--- START OF Available data ---

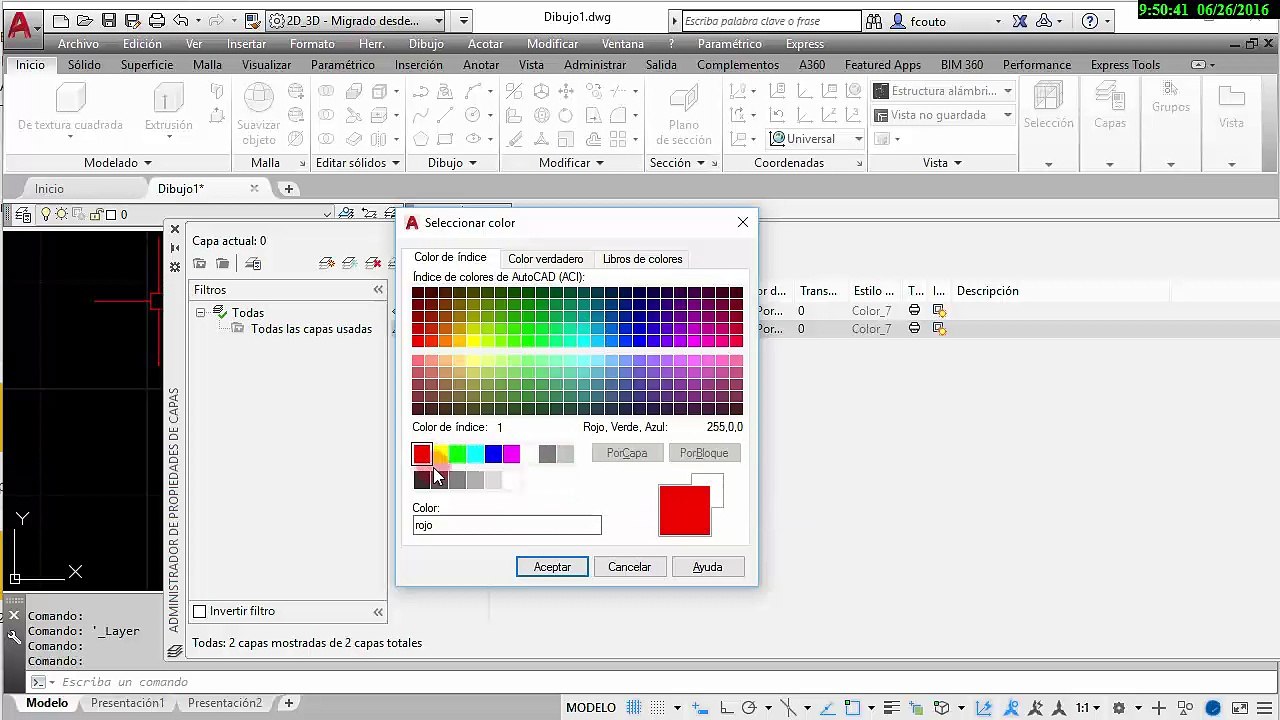Click the Open file folder icon

pyautogui.click(x=85, y=21)
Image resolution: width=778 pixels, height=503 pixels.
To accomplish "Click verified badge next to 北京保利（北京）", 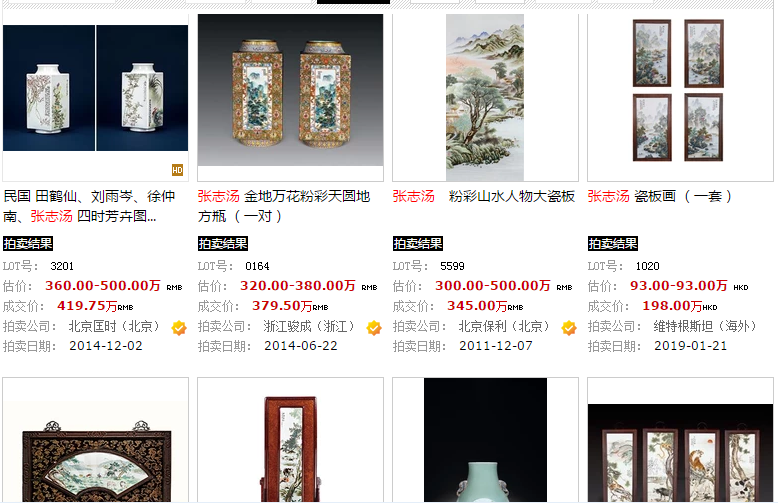I will 569,327.
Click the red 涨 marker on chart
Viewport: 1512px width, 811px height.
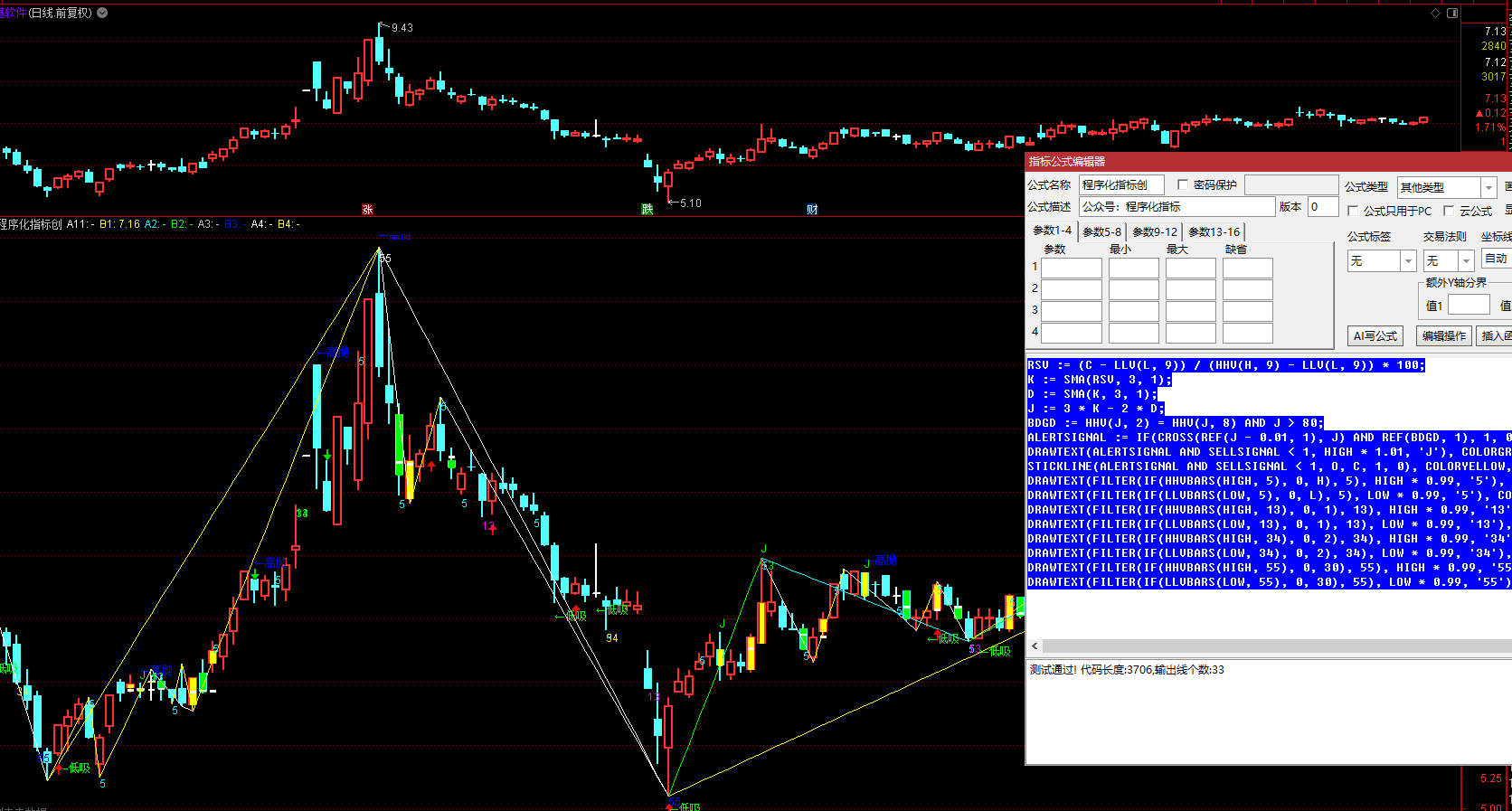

--- END OF Available data ---

**Written exercise**
Pull out every line in the items above that contains the string "width". Case counts.

**The solution**
Image resolution: width=778 pixels, height=503 pixels.
Viewport: 1512px width, 811px height.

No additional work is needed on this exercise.